Ever see “Dirty Dancing” – the 1987 original? The film was largely filmed at Mountain Lake Hotel and Resort, in Pembroke, Virginia, and most of the extras were local. Mr. Lilly’s daughter Terri and a friend wanted to audition at the call for extras, so he took them and then found himself a folding chair and waited, people-watching. He was soon approached by a casting agent presenting him with a clipboard and a pen. “We’d like for you to fill this information sheet out,” she told him.
“Oh, no, that’s okay, I’m not here to audition. I just brought my daughter.”
“You don’t understand. We want you to fill this out.” And just like that, Mr. Lilly became an extra in the movie. (Bobby suggests that they knew a character when they saw one.)
If you’ve seen the movie, you’ve met Mr. Lilly. He’s the smiling guy in the blue shirt and tweed cap standing next to Baby during the dance lesson in the gazebo, early in the movie. When the cast of extras were rehearsing dances, one of the directorial staff separated the people who could dance from the people who couldn’t, and herded the dancers off to another room while the non-dancers stayed involved with the dance instructors. Mr. Lilly got the staff person’s attention and suggested that they were taking the wrong group of people. “No, no,” he was assured. “No, this is what we want.”
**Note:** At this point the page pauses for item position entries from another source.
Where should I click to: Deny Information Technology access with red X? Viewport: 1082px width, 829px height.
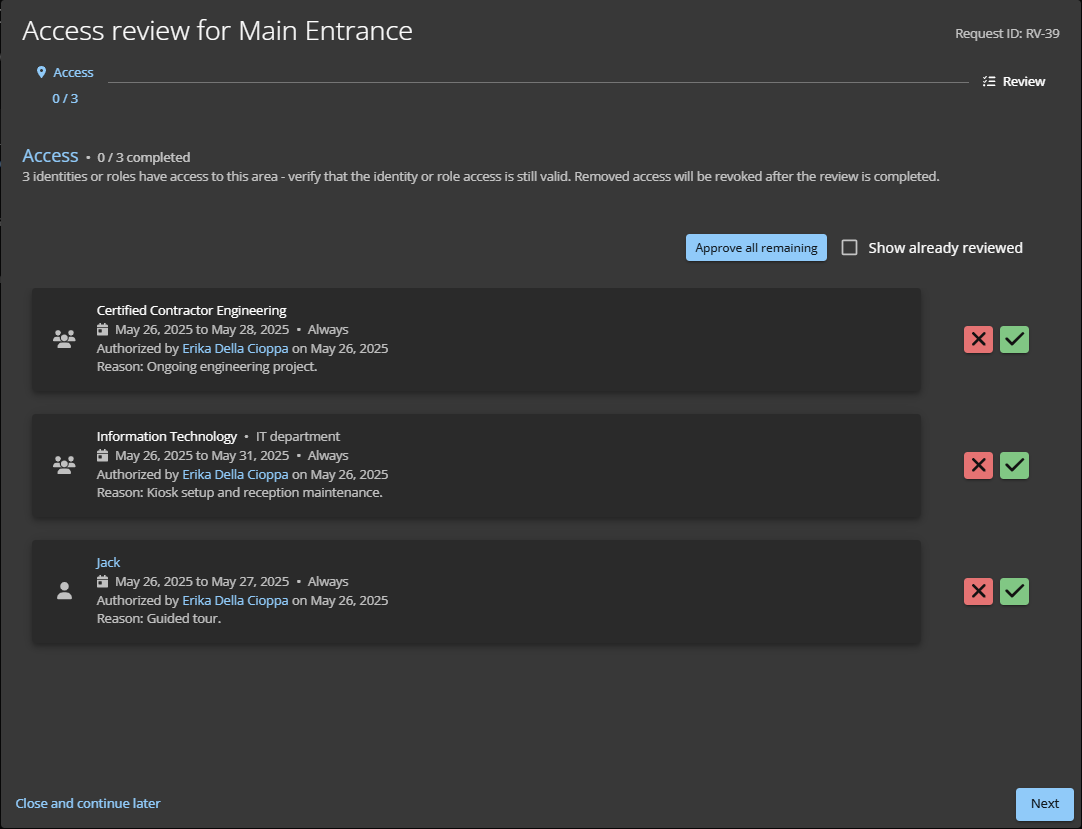pyautogui.click(x=978, y=466)
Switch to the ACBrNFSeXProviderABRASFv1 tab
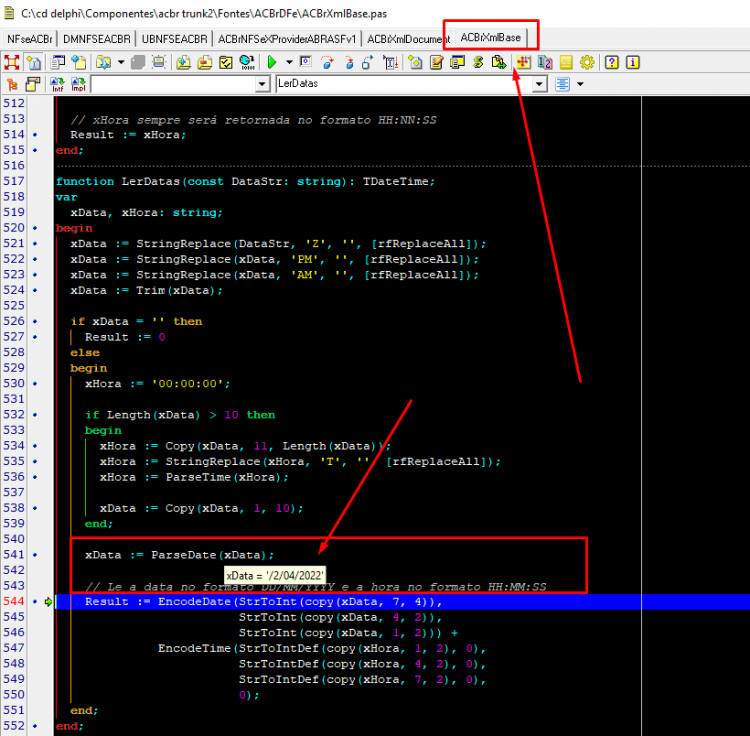Viewport: 750px width, 736px height. pos(287,39)
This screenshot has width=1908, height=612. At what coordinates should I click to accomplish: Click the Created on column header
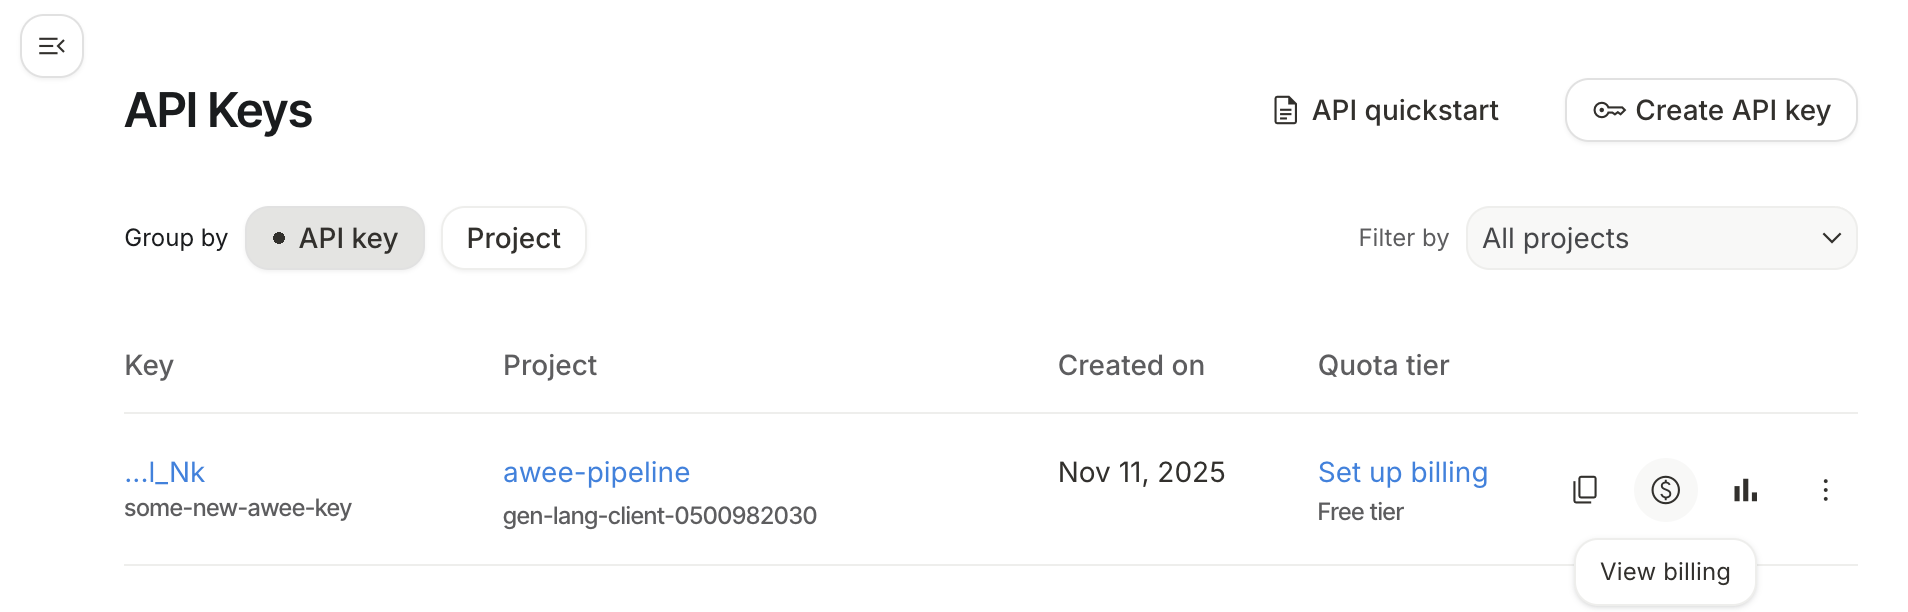(1131, 366)
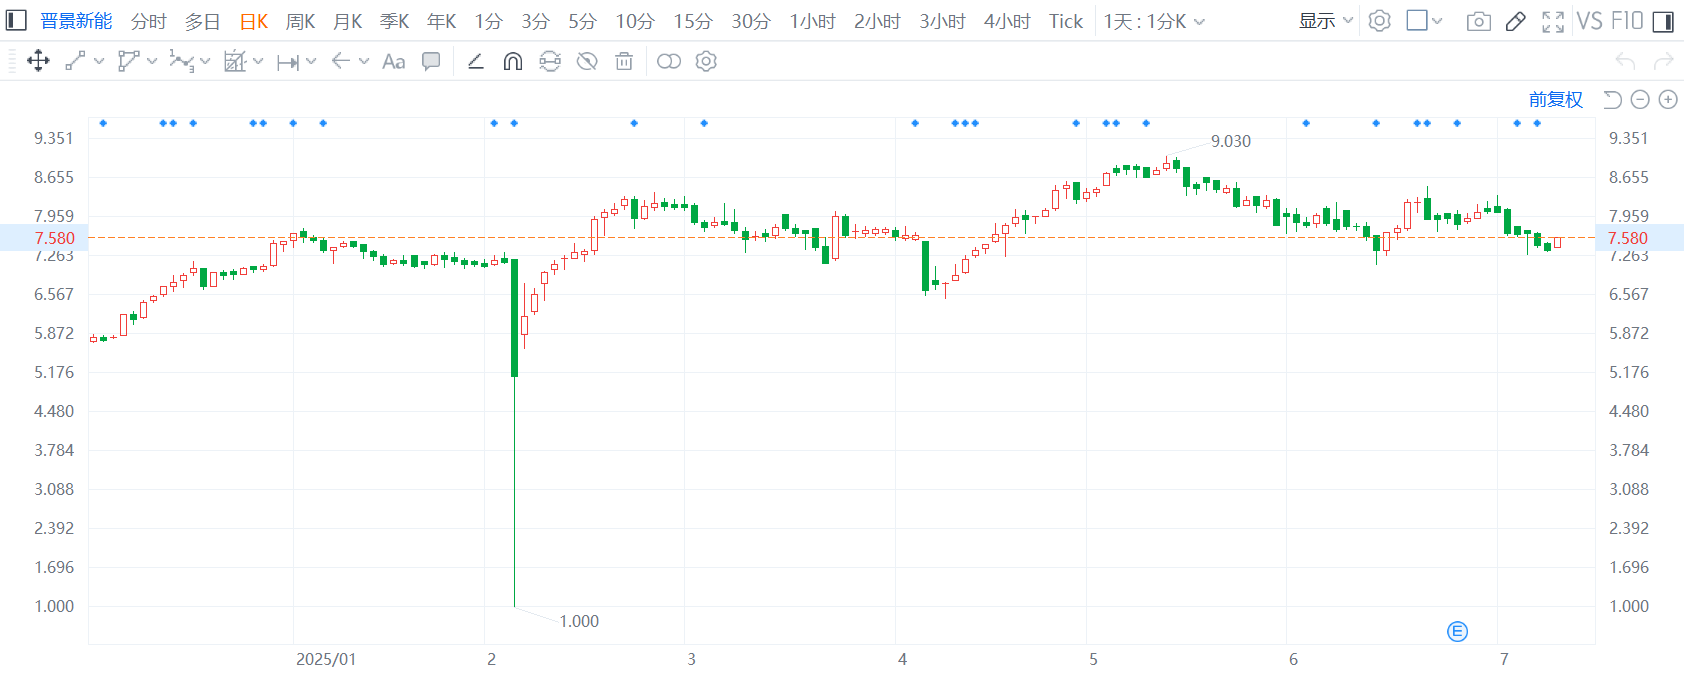Screen dimensions: 1684x684
Task: Select the speech bubble comment tool
Action: [431, 62]
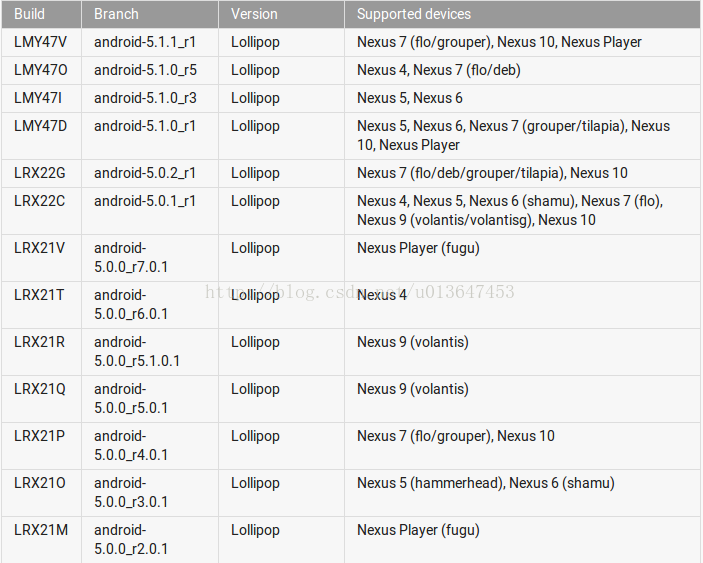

The instructor then had the non-dancers run through the steps again, and the staff started culling the group. Like this: “You and you, sit down over here. Okay, now you and you and you two, find a seat. Good, now you sit down please.” It went that way until the group still on the floor was following the instructor pretty well. Those people got to take a break and sit down.
And then what happened is that they brought the principals, the real actors, in and had them learn the steps with the people who had been culled out for lack of dancing skill. Somebody placed Mr. Lilly right next to Baby (Jennifer Grey) – and it’s his foot she steps on during the dance lesson. I’m told that particular scene was filmed in one take. So there’s Bobby’s dad, immortalized in celluloid, wearing golf shorts and black sneakers and a goofy grin – having a fabulous time, as usual.
“Dirty Dancing,” despite its silly movie ending (oh please), is a favorite, and we’ll usually make time to watch it when it comes on, but I’ll point out that it is fairly peculiar to see a movie filmed in a place you know. In the first scene, Baby and her family are driving down what’s labeled “New York Thruway,” but those of us from around here are prone to saying, “Oh, no, it’s not – that’s Rt. 460 West outta Blacksburg.” We always repeat Baby’s memorable doofus line, “I carried a watermelon.” And we always commemorate the dance lesson in the gazebo by yelling, “That’s Bobby’s dad’s foot!” I expect we’ll still do that.
SOTE was Chanel No. 5, vintage parfum. A fitting tribute.